§ **Written instruction**
Convert the material below into a Markdown table with the columns "Row" and "Line," giving each line its own numbered row and leaving out blank lines.

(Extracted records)
· · ·
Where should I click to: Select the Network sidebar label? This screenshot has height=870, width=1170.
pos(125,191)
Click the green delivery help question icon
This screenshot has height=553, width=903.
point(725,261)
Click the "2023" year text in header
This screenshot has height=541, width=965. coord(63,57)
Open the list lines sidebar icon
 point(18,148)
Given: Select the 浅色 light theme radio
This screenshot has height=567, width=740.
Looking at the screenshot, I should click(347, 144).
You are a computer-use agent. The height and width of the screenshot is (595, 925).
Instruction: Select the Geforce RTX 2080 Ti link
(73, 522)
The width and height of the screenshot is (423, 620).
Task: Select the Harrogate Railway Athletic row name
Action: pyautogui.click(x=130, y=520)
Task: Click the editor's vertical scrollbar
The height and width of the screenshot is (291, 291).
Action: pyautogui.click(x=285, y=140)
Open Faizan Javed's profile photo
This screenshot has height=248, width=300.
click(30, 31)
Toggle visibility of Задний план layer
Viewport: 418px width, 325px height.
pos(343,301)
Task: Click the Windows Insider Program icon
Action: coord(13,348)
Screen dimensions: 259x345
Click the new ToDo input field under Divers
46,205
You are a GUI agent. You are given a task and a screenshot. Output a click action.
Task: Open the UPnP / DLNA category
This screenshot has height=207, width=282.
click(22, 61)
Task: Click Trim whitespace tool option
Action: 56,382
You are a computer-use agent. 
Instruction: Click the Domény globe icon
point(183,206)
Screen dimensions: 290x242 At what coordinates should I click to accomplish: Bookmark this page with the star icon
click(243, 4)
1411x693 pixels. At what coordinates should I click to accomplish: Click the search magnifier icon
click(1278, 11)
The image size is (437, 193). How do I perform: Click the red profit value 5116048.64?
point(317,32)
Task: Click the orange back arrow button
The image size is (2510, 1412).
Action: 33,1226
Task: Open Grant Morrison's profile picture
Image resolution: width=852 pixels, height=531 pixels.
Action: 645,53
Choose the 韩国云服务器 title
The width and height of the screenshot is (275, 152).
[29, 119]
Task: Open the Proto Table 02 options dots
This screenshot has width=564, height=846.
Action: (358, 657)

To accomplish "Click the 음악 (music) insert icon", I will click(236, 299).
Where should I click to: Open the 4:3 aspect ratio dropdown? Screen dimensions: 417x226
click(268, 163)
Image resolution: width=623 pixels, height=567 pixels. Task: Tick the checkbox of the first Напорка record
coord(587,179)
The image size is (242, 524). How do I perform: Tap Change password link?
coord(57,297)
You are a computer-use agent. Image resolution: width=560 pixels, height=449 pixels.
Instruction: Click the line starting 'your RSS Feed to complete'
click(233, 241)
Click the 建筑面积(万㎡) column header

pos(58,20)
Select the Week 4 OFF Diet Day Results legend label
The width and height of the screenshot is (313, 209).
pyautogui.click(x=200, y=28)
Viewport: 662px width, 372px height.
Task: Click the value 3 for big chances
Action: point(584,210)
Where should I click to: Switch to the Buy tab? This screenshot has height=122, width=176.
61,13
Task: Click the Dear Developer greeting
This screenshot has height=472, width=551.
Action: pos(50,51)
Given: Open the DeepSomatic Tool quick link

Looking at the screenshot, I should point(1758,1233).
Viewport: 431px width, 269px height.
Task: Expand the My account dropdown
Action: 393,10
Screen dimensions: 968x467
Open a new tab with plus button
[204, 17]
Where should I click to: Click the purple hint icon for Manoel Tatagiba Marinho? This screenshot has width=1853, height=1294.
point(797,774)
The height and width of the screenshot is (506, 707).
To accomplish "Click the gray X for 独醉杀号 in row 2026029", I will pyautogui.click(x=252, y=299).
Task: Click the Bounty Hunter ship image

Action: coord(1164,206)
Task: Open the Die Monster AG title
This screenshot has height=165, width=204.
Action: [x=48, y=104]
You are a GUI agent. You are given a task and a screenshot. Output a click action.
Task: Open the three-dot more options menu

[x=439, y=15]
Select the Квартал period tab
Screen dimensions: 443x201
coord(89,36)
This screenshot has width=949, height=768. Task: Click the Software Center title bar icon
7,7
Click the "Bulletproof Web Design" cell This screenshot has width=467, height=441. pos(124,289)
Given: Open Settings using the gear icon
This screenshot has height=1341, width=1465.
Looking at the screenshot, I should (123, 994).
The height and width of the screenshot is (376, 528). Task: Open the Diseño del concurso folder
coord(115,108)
· · ·
§ **Correct response**
| Row | Line |
|---|---|
| 1 | Where should I click to: Select the Network sidebar label? This screenshot has height=870, width=1170. |
| 2 | pos(125,191) |
| 3 | Click the green delivery help question icon |
| 4 | This screenshot has height=553, width=903. |
| 5 | point(725,261) |
| 6 | Click the "2023" year text in header |
| 7 | This screenshot has height=541, width=965. coord(63,57) |
| 8 | Open the list lines sidebar icon |
| 9 |  point(18,148) |
| 10 | Given: Select the 浅色 light theme radio |
| 11 | This screenshot has height=567, width=740. |
| 12 | Looking at the screenshot, I should click(347, 144). |
| 13 | You are a computer-use agent. The height and width of the screenshot is (595, 925). |
| 14 | Instruction: Select the Geforce RTX 2080 Ti link |
| 15 | (73, 522) |
| 16 | The width and height of the screenshot is (423, 620). |
| 17 | Task: Select the Harrogate Railway Athletic row name |
| 18 | Action: pyautogui.click(x=130, y=520) |
| 19 | Task: Click the editor's vertical scrollbar |
| 20 | The height and width of the screenshot is (291, 291). |
| 21 | Action: pyautogui.click(x=285, y=140) |
| 22 | Open Faizan Javed's profile photo |
| 23 | This screenshot has height=248, width=300. |
| 24 | click(30, 31) |
| 25 | Toggle visibility of Задний план layer |
| 26 | Viewport: 418px width, 325px height. |
| 27 | pos(343,301) |
| 28 | Task: Click the Windows Insider Program icon |
| 29 | Action: coord(13,348) |
| 30 | Screen dimensions: 259x345 |
| 31 | Click the new ToDo input field under Divers |
| 32 | 46,205 |
| 33 | You are a GUI agent. You are given a task and a screenshot. Output a click action. |
| 34 | Task: Open the UPnP / DLNA category |
| 35 | This screenshot has height=207, width=282. |
| 36 | click(22, 61) |
| 37 | Task: Click Trim whitespace tool option |
| 38 | Action: 56,382 |
| 39 | You are a computer-use agent.  |
| 40 | Instruction: Click the Domény globe icon |
| 41 | point(183,206) |
| 42 | Screen dimensions: 290x242 At what coordinates should I click to accomplish: Bookmark this page with the star icon |
| 43 | click(243, 4) |
| 44 | 1411x693 pixels. At what coordinates should I click to accomplish: Click the search magnifier icon |
| 45 | click(1278, 11) |
| 46 | The image size is (437, 193). How do I perform: Click the red profit value 5116048.64? |
| 47 | point(317,32) |
| 48 | Task: Click the orange back arrow button |
| 49 | The image size is (2510, 1412). |
| 50 | Action: 33,1226 |
| 51 | Task: Open Grant Morrison's profile picture |
| 52 | Image resolution: width=852 pixels, height=531 pixels. |
| 53 | Action: 645,53 |
| 54 | Choose the 韩国云服务器 title |
| 55 | The width and height of the screenshot is (275, 152). |
| 56 | [29, 119] |
| 57 | Task: Open the Proto Table 02 options dots |
| 58 | This screenshot has width=564, height=846. |
| 59 | Action: (358, 657) |
| 60 | To accomplish "Click the 음악 (music) insert icon", I will click(236, 299). |
| 61 | Where should I click to: Open the 4:3 aspect ratio dropdown? Screen dimensions: 417x226 |
| 62 | click(268, 163) |
| 63 | Image resolution: width=623 pixels, height=567 pixels. Task: Tick the checkbox of the first Напорка record |
| 64 | coord(587,179) |
| 65 | The image size is (242, 524). How do I perform: Tap Change password link? |
| 66 | coord(57,297) |
| 67 | You are a computer-use agent. Image resolution: width=560 pixels, height=449 pixels. |
| 68 | Instruction: Click the line starting 'your RSS Feed to complete' |
| 69 | click(233, 241) |
| 70 | Click the 建筑面积(万㎡) column header |
| 71 | pos(58,20) |
| 72 | Select the Week 4 OFF Diet Day Results legend label |
| 73 | The width and height of the screenshot is (313, 209). |
| 74 | pyautogui.click(x=200, y=28) |
| 75 | Viewport: 662px width, 372px height. |
| 76 | Task: Click the value 3 for big chances |
| 77 | Action: point(584,210) |
| 78 | Where should I click to: Switch to the Buy tab? This screenshot has height=122, width=176. |
| 79 | 61,13 |
| 80 | Task: Click the Dear Developer greeting |
| 81 | This screenshot has height=472, width=551. |
| 82 | Action: pos(50,51) |
| 83 | Given: Open the DeepSomatic Tool quick link |
| 84 | Looking at the screenshot, I should point(1758,1233). |
| 85 | Viewport: 431px width, 269px height. |
| 86 | Task: Expand the My account dropdown |
| 87 | Action: 393,10 |
| 88 | Screen dimensions: 968x467 |
| 89 | Open a new tab with plus button |
| 90 | [204, 17] |
| 91 | Where should I click to: Click the purple hint icon for Manoel Tatagiba Marinho? This screenshot has width=1853, height=1294. |
| 92 | point(797,774) |
| 93 | The height and width of the screenshot is (506, 707). |
| 94 | To accomplish "Click the gray X for 独醉杀号 in row 2026029", I will pyautogui.click(x=252, y=299). |
| 95 | Task: Click the Bounty Hunter ship image |
| 96 | Action: coord(1164,206) |
| 97 | Task: Open the Die Monster AG title |
| 98 | This screenshot has height=165, width=204. |
| 99 | Action: [x=48, y=104] |
| 100 | You are a GUI agent. You are given a task and a screenshot. Output a click action. |
| 101 | Task: Open the three-dot more options menu |
| 102 | [x=439, y=15] |
| 103 | Select the Квартал period tab |
| 104 | Screen dimensions: 443x201 |
| 105 | coord(89,36) |
| 106 | This screenshot has width=949, height=768. Task: Click the Software Center title bar icon |
| 107 | 7,7 |
| 108 | Click the "Bulletproof Web Design" cell This screenshot has width=467, height=441. pos(124,289) |
| 109 | Given: Open Settings using the gear icon |
| 110 | This screenshot has height=1341, width=1465. |
| 111 | Looking at the screenshot, I should (123, 994). |
| 112 | The height and width of the screenshot is (376, 528). Task: Open the Diseño del concurso folder |
| 113 | coord(115,108) |